PROBLEM DETAILS:
Return the exact lines spanning from the line with "Close the survey" through the last line of the entries, boundaries included, and no others.

****

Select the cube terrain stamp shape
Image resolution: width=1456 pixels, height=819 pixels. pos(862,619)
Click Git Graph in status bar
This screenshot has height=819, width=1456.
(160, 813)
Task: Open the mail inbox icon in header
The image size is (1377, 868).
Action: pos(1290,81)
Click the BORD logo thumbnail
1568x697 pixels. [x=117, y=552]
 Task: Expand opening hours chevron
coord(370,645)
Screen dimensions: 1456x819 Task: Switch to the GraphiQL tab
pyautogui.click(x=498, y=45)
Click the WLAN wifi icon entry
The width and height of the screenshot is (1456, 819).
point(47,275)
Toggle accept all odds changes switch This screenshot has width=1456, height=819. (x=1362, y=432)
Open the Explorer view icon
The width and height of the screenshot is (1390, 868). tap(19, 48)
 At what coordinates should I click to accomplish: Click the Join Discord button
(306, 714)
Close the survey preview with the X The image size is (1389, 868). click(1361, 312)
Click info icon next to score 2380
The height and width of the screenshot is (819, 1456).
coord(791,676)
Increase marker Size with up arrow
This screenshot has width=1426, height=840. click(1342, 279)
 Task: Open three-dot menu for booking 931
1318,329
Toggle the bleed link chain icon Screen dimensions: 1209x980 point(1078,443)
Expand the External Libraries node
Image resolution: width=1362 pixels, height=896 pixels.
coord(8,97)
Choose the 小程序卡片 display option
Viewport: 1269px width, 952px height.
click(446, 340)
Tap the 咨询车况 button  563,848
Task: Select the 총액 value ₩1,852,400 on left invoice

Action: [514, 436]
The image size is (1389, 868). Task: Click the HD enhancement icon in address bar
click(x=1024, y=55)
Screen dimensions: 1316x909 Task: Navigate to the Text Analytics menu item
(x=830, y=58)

****

EXERCISE RESULT:
Close the survey preview with the X The image size is (1389, 868). click(1361, 312)
Click info icon next to score 2380
The height and width of the screenshot is (819, 1456).
coord(791,676)
Increase marker Size with up arrow
This screenshot has width=1426, height=840. click(1342, 279)
 Task: Open three-dot menu for booking 931
1318,329
Toggle the bleed link chain icon Screen dimensions: 1209x980 point(1078,443)
Expand the External Libraries node
Image resolution: width=1362 pixels, height=896 pixels.
coord(8,97)
Choose the 小程序卡片 display option
Viewport: 1269px width, 952px height.
click(446, 340)
Tap the 咨询车况 button  563,848
Task: Select the 총액 value ₩1,852,400 on left invoice

Action: [514, 436]
The image size is (1389, 868). Task: Click the HD enhancement icon in address bar
click(x=1024, y=55)
Screen dimensions: 1316x909 Task: Navigate to the Text Analytics menu item
(x=830, y=58)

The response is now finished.